1. Electric Light Orchestra-"Sweet Talkin Woman" from

10 years ago, my friend Matt Quigle told me how good ELO is. I was skeptical. I mean, I had memories of roller skating to "Don't Bring Me Down" and feeling aaaaawfuly alone. But here it is, 2006, and my wife plays Electric Light Orchestra telling me how great it is. And then, two months later, I had "Swet Talkin' Woman" ineplicably lodged in my head.

...and one extra, which came out of left field and really surprised me.

Roy Clark-"Just Another Man"

I can't remember what album this is from. I think it's Yesterday, When I Was Young, but I could be way off base.I'm away from home, or I would check. I bought it when I was on a country record buying jag, and Anita put this on a country mix she made for a friend's birthday party. Most of my inpressions of Roy Clark come from the show Hee Haw, in which he would leer and mug his way through numerous songs and sketches. But "Just Another Man" is a sweet song about a freewheeling guy who is conflicted by the fact that he has fallen for his one night stand. It really sticks with you, lyrically and melodically.

Tuesday, December 19, 2006

Knuckel Drager Is Still King

If you haven't, and you should have, go see Knuckel Drager. For those that don't know the band, they hail from Madison, WI, as far from the beach as imaginable, but they manage to play some of the tightest garage/surf/drag racing music around. Also, they re-recorded their song "Mod Top" for the theme to Vote Joe, and it it kicks ass.

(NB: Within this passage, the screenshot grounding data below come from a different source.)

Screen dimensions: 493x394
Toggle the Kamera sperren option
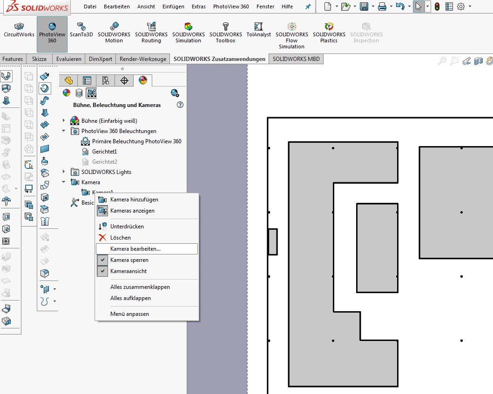coord(128,260)
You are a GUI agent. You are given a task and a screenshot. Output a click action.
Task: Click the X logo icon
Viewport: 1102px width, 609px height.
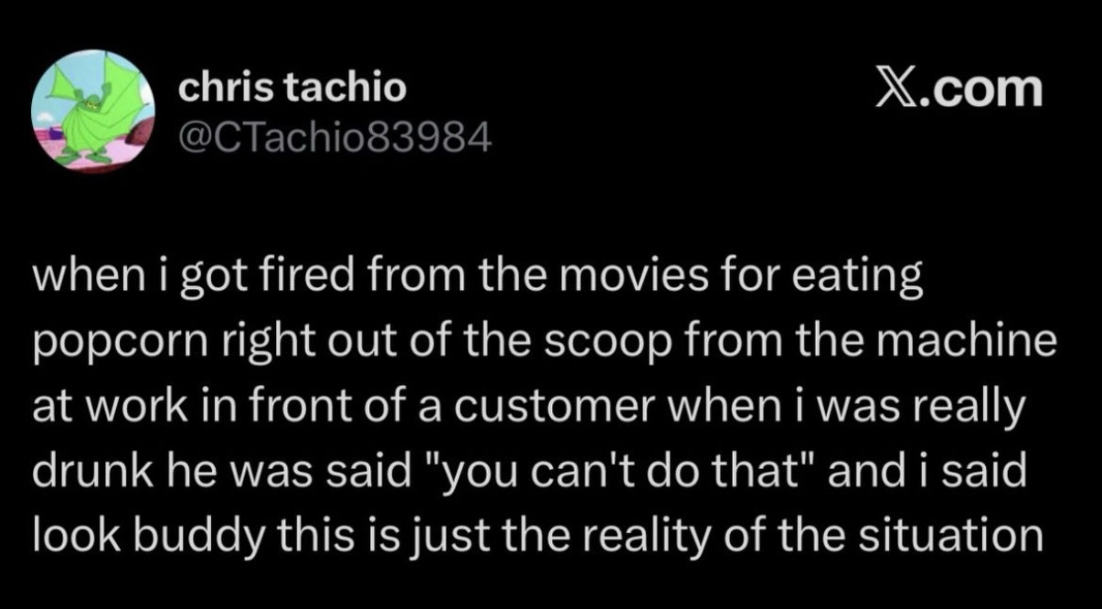pyautogui.click(x=898, y=90)
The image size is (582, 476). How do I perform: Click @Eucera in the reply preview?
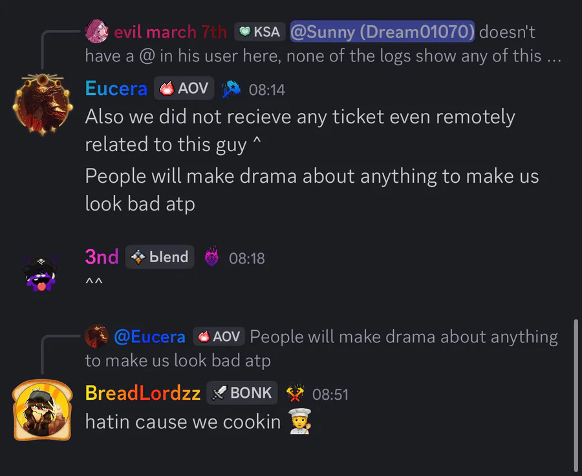click(149, 336)
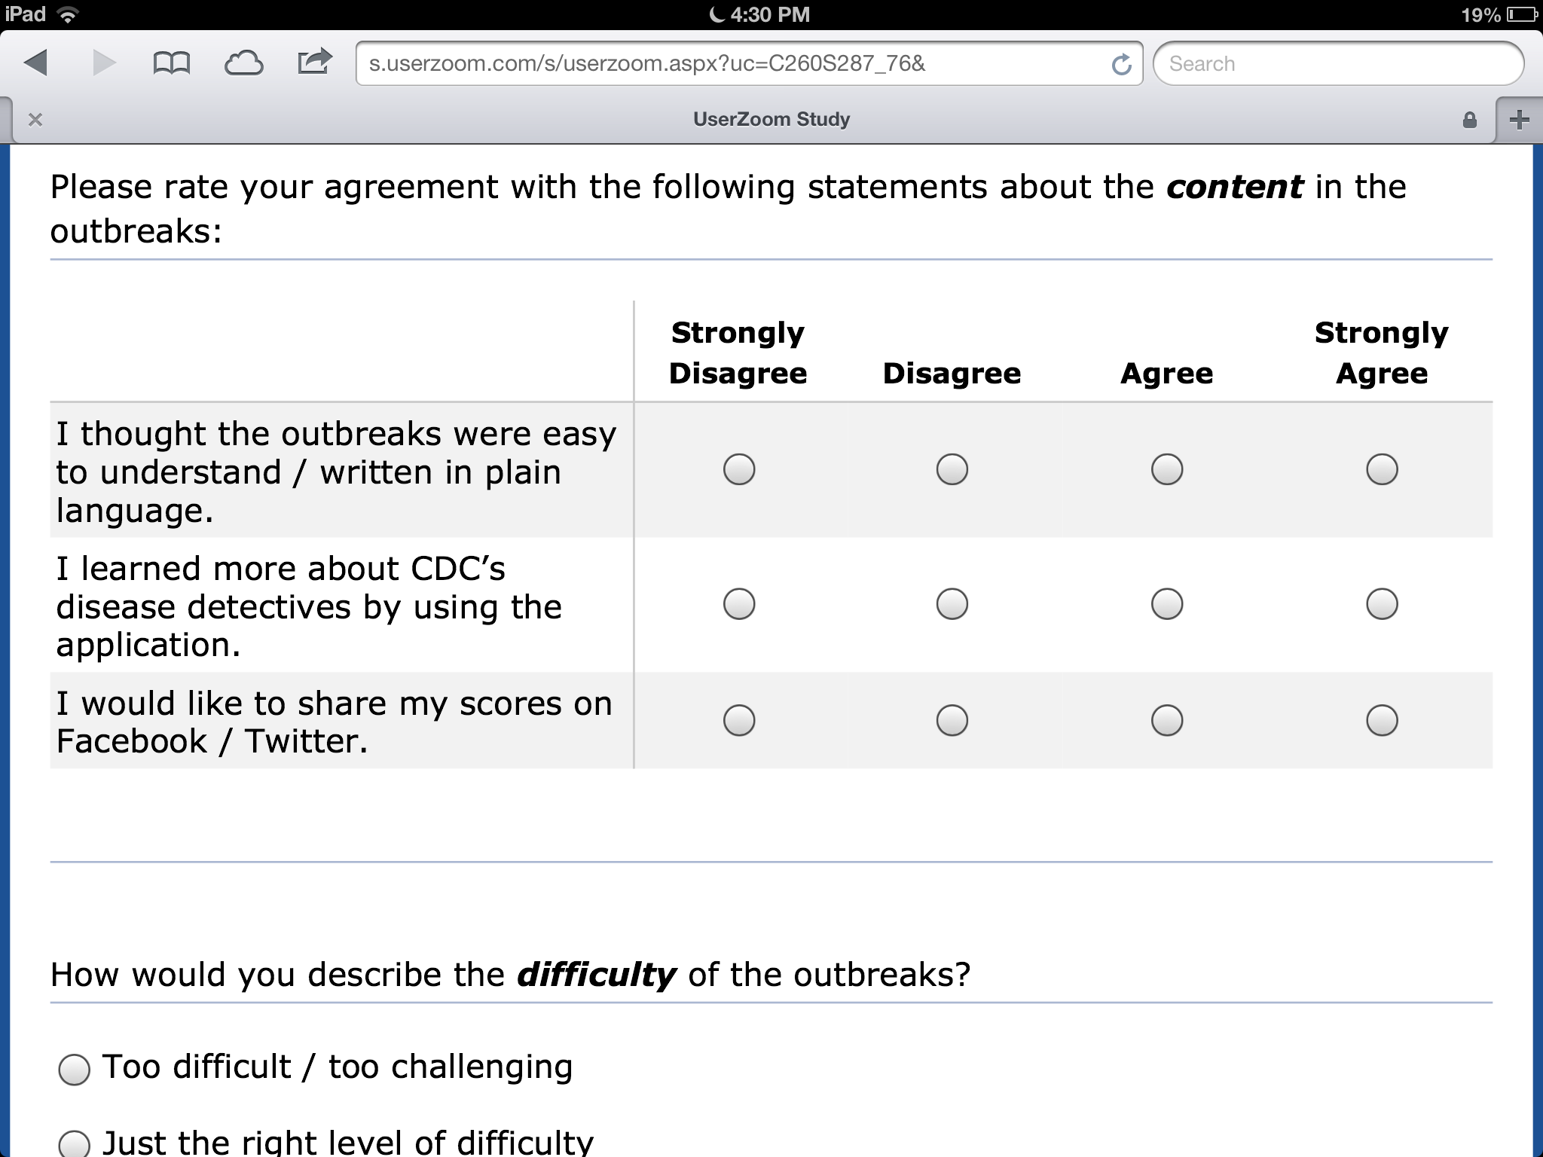Close the UserZoom Study tab

click(x=35, y=120)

They opened for Exene at a crummy little club called Rebel (I mean, who names their club Rebel? Why not just name it "Rock and Roll Club Bar" or "The Peach Pit After Dark?"), then three of the band changed outfits and backed Exene. I bought as much merch as I could afford and still buy beer. Thanks to my wife, Anita, for buying more beer when I ran out of cash. Anyway, they played a great set, then they looked like they were having a ball backing Exene. Not just "Hey, I am enjoying my life as a musician," but "Holy shit, we are backing Exene and this is the greatest time I have had ever!"

Please, just give them a listen. If you disagree, then I still like you.